Rounding out the glitch tour, “Hey” got turned into “They”, which (given the audio quality of that particular part of the video) is still pretty good.
There is one other error I couldn’t mark because there’s nothing to mark, but if you scrutinize the timeline, you’ll see a gap from 02:09.000 and 02:27.000. In there, a short clip from a movie plays, and there’s a brief dialogue between two characters in not-very-Dutch-accented English there. It’s definitely louder and more clear than the 00:25.000 –> 00:32.000 bit, so I’m not sure why Whisper just skipped over it.
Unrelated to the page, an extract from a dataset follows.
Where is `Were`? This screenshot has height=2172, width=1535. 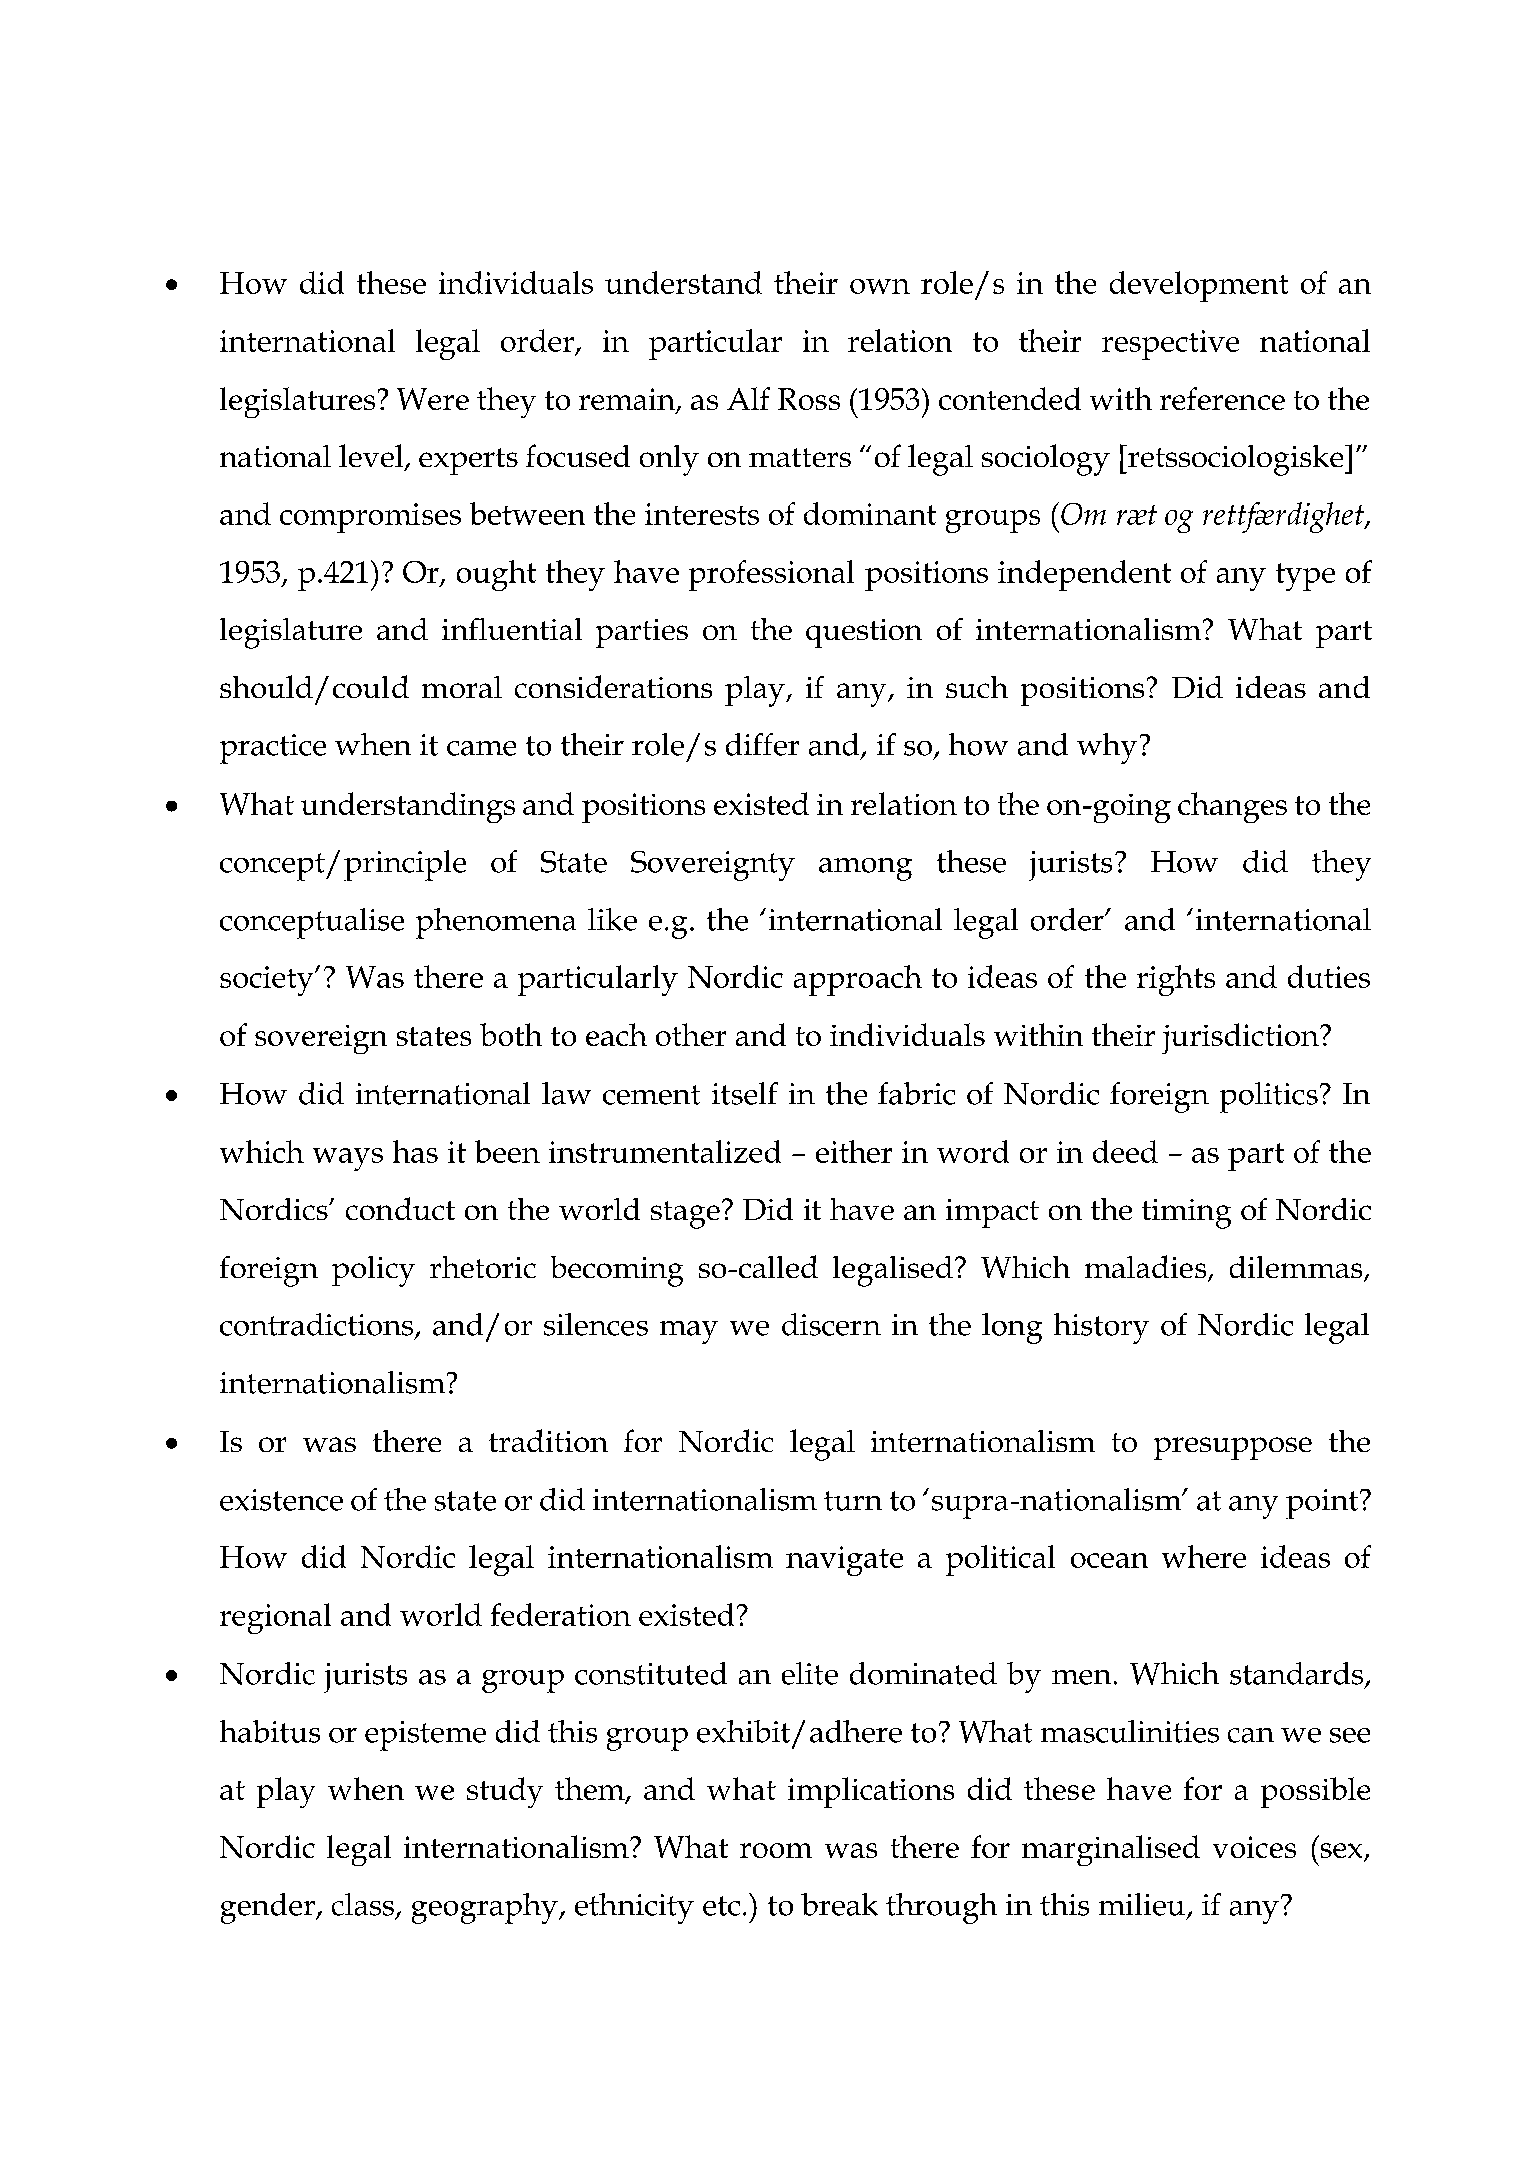 Were is located at coordinates (433, 399).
Manually transcribing that part isn’t a big deal, but it’s odd to see it perform so flawlessly on every other piece of speech and then drop this completely on the floor.
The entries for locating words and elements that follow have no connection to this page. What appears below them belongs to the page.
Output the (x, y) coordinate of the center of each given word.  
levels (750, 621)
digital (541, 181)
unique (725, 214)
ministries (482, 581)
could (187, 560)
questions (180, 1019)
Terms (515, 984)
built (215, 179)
Before posting, I decided to give Whisper another go, this time on a different video:
$ whisper wpe-gamepad-support-v3.mp4
This was the result, with the one actual error marked:
[00:00.000 --> 00:13.760] In this video, we demonstrate WPE WebKit's support for the W3C's GamePad API. [00:13.760 --> 00:20.080] Here we're running WPE WebKit on a Raspberry Pi 4, but any device that will run WPE WebKit [00:20.080 --> 00:22.960] can benefit from this support. [00:22.960 --> 00:28.560] The GamePad API provides a JavaScript interface that makes it possible for developers to access [00:28.560 --> 00:35.600] and respond to signals from GamePads and other game controllers in a simple, consistent way. [00:35.600 --> 00:40.320] Having connected a standard Xbox controller, we boot up the Raspberry Pi with a customized [00:40.320 --> 00:43.040] build route image. [00:43.040 --> 00:48.560] Once the device is booted, we run cog, which is a small, single window launcher made specifically [00:48.560 --> 00:51.080] for WPE WebKit. [00:51.080 --> 00:57.360] The window cog creates can be full screen, which is what we're doing here. [00:57.360 --> 01:01.800] The game is loaded from a website that hosts a version of the classic video arcade game [01:01.800 --> 01:05.480] Asteroids. [01:05.480 --> 01:11.240] Once the game has loaded, the Xbox controller is used to start the game and control the spaceship. [01:11.240 --> 01:17.040] All the GamePad inputs are handled by the JavaScript GamePad API. [01:17.040 --> 01:22.560] This GamePad support is now possible thanks to work done by Igalia in 2022 and is available [01:22.560 --> 01:27.160] to anyone who uses WPE WebKit on their embedded device. [01:27.160 --> 01:32.000] For more about WPE WebKit, please visit wpewebkit.com. [01:32.000 --> 01:35.840] For more information about Igalia, or to find out how we can help with your embedded device [01:35.840 --> 01:39.000] needs, please visit us at Igalia.com.
That should have been “buildroot”. Again, an entirely reasonable error. I’ve made at least an order of magnitude more typos writing this post than Whisper has in transcribing these videos. And this time, it got the spelling of Igalia correct. I didn’t make any changes between the two runs. It just… figured it out.
I don’t have a lot to say about this other than, wow. Just WOW. This is some real Clarke’s Third Law stuff right here, and the technovertigo is Marianas deep.